Computational Statistics with R

Exercise Sheet 3

Spring 2023

Problems for handing in

1.  (50 marks)

This question uses a dataset on QMPlus, which is not the same as the dataset for the first two exercise sheets. For each student, there should be a file called “exercise3 XYZ.txt”, where XYZ is your ID number (you need to be logged in to QMPlus).  If you cannot see a file, please send me an email.

Hand in: an R script with all the R code used, plus a separate file with your solutions - write the solutions (briefly) in your own words rather than copying and pasting any console output from R.

The dataset contains two columns, labelled“before” and “after”. Assume these are the test marks for each student in a class before and after some extra teaching sessions. We want to find out if there is a difference between the marks for each student, without assuming the data are normally distributed.

(a) Which type of data is this?  Motivate your answer, also explaining the main dif-

ferences between (two-sample) independent data and (one-sample) matched pair data.

(b) For this part, do the calculations by hand (and calculator).  Using only the first

three rows of the dataset, calculate the test statistic for the permutation test, which is the sum of the differences between the marks.  Then find the null distribution for the permutation test of whether the before and after marks have the same distribution.  Finally, calculate the p-value considering the alternative hypothesis of having different distributions.

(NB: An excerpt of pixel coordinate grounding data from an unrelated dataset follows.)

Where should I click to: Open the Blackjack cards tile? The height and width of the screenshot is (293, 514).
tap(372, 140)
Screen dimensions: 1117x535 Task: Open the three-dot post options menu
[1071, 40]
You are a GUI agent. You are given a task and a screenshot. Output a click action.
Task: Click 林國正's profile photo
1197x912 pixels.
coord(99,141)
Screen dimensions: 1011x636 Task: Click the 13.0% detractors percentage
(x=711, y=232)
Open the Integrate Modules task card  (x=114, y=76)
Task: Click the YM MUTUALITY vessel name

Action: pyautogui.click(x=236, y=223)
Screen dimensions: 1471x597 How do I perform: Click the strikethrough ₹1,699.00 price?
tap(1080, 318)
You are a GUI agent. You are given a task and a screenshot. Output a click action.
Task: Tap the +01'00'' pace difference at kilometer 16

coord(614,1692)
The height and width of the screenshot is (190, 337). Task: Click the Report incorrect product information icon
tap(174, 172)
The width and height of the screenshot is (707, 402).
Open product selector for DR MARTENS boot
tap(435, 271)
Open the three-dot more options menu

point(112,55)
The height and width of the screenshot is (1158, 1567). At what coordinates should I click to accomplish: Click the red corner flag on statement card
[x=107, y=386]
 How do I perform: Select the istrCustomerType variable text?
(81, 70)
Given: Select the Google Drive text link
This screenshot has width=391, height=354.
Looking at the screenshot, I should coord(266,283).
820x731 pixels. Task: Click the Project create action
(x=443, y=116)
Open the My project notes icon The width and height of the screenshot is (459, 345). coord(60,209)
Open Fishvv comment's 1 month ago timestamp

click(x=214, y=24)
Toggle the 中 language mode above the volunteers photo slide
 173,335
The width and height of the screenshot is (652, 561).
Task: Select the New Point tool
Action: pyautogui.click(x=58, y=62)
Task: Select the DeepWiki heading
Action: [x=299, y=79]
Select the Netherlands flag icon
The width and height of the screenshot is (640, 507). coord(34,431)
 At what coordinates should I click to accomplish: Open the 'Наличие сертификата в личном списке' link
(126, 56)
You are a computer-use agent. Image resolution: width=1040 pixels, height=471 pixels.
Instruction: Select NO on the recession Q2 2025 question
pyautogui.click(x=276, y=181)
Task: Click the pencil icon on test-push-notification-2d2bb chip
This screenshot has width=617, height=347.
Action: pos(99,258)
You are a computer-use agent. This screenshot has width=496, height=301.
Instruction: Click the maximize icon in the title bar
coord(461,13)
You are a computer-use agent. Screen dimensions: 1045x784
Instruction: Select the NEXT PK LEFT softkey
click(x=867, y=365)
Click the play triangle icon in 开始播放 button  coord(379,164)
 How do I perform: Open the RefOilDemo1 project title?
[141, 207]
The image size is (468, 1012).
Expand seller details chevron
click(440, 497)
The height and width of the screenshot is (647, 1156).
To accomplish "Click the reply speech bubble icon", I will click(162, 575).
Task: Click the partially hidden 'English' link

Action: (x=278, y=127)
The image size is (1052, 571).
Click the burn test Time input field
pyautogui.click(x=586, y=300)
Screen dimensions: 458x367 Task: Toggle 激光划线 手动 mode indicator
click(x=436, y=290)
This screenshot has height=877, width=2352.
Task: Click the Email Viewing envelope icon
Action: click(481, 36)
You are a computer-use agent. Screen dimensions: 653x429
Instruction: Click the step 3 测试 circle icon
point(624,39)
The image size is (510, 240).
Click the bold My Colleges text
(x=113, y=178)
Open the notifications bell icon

(c) For this part, use the whole dataset.  Use wilcox .test in R to test at the 5% significance level whether there is a difference in the before and after marks. Note that there are almost certainly tied values in the full dataset, so you will need to use a normal approximation.

Additional problems

2) For this part, use the first six rows in the question 1.  dataset.  By hand, calculate the Wilcoxon signed-rank statistic W+ based on the differences between the before and after marks.  Hence, using the dsignrank or psignrank functions in R calculate the

p-value for whether there is a difference in the marks.

Check this using wilcox .test.

3) Refer to the Student t-test paper referred to in practical 4.

(a) What is the p-value reported for the sleep data, testing whether measurement 2 is

greater than measurement 1?  How does this compare with the p-value that you found with the permutation test at the end of practical 4?

(b) Carry out a one-sample, one-sided t-test for the same comparison. Does this agree

with the paper? Also do a t-test of whether each set of measurements x and y is greater than 0 and see if these agree with the paper.